-- Dataset records --
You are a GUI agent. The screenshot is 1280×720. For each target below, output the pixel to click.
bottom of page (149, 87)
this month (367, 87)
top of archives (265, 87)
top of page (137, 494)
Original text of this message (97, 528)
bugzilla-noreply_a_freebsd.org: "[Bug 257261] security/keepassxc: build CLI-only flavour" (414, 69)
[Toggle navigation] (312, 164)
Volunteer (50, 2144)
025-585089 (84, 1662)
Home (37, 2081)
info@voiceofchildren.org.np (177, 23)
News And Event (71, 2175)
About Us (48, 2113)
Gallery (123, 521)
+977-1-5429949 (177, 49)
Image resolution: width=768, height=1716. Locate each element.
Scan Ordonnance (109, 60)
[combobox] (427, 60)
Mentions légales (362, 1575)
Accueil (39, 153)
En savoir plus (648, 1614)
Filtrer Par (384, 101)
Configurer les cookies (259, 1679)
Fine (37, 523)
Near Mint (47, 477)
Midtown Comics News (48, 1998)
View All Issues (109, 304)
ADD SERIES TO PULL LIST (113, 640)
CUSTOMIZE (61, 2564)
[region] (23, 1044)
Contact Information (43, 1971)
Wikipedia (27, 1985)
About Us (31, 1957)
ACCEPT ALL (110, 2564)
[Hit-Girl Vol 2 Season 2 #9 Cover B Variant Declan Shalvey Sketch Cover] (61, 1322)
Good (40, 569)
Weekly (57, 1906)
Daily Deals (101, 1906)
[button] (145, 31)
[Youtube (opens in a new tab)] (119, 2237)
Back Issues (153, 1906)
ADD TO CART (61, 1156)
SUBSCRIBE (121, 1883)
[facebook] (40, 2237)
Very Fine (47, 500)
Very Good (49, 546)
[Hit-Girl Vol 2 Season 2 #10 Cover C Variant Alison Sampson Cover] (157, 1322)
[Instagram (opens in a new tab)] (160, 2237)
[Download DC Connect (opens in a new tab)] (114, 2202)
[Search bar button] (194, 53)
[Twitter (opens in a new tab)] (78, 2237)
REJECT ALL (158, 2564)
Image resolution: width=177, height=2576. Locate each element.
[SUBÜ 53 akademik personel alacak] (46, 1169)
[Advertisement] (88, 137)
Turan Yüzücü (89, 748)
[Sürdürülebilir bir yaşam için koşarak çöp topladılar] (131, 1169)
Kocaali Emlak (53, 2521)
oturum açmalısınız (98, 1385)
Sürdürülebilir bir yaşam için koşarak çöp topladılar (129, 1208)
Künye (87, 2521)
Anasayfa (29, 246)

-- Task --
Every record shown above should be given back exactly.

-- Response --
You are a GUI agent. The screenshot is 1280×720. For each target below, output the pixel to click.
bottom of page (149, 87)
this month (367, 87)
top of archives (265, 87)
top of page (137, 494)
Original text of this message (97, 528)
bugzilla-noreply_a_freebsd.org: "[Bug 257261] security/keepassxc: build CLI-only flavour" (414, 69)
[Toggle navigation] (312, 164)
Volunteer (50, 2144)
025-585089 (84, 1662)
Home (37, 2081)
info@voiceofchildren.org.np (177, 23)
News And Event (71, 2175)
About Us (48, 2113)
Gallery (123, 521)
+977-1-5429949 (177, 49)
Image resolution: width=768, height=1716. Locate each element.
Scan Ordonnance (109, 60)
[combobox] (427, 60)
Mentions légales (362, 1575)
Accueil (39, 153)
En savoir plus (648, 1614)
Filtrer Par (384, 101)
Configurer les cookies (259, 1679)
Fine (37, 523)
Near Mint (47, 477)
Midtown Comics News (48, 1998)
View All Issues (109, 304)
ADD SERIES TO PULL LIST (113, 640)
CUSTOMIZE (61, 2564)
[region] (23, 1044)
Contact Information (43, 1971)
Wikipedia (27, 1985)
About Us (31, 1957)
ACCEPT ALL (110, 2564)
[Hit-Girl Vol 2 Season 2 #9 Cover B Variant Declan Shalvey Sketch Cover] (61, 1322)
Good (40, 569)
Weekly (57, 1906)
Daily Deals (101, 1906)
[button] (145, 31)
[Youtube (opens in a new tab)] (119, 2237)
Back Issues (153, 1906)
ADD TO CART (61, 1156)
SUBSCRIBE (121, 1883)
[facebook] (40, 2237)
Very Fine (47, 500)
Very Good (49, 546)
[Hit-Girl Vol 2 Season 2 #10 Cover C Variant Alison Sampson Cover] (157, 1322)
[Instagram (opens in a new tab)] (160, 2237)
[Download DC Connect (opens in a new tab)] (114, 2202)
[Search bar button] (194, 53)
[Twitter (opens in a new tab)] (78, 2237)
REJECT ALL (158, 2564)
Image resolution: width=177, height=2576. Locate each element.
[SUBÜ 53 akademik personel alacak] (46, 1169)
[Advertisement] (88, 137)
Turan Yüzücü (89, 748)
[Sürdürülebilir bir yaşam için koşarak çöp topladılar] (131, 1169)
Kocaali Emlak (53, 2521)
oturum açmalısınız (98, 1385)
Sürdürülebilir bir yaşam için koşarak çöp topladılar (129, 1208)
Künye (87, 2521)
Anasayfa (29, 246)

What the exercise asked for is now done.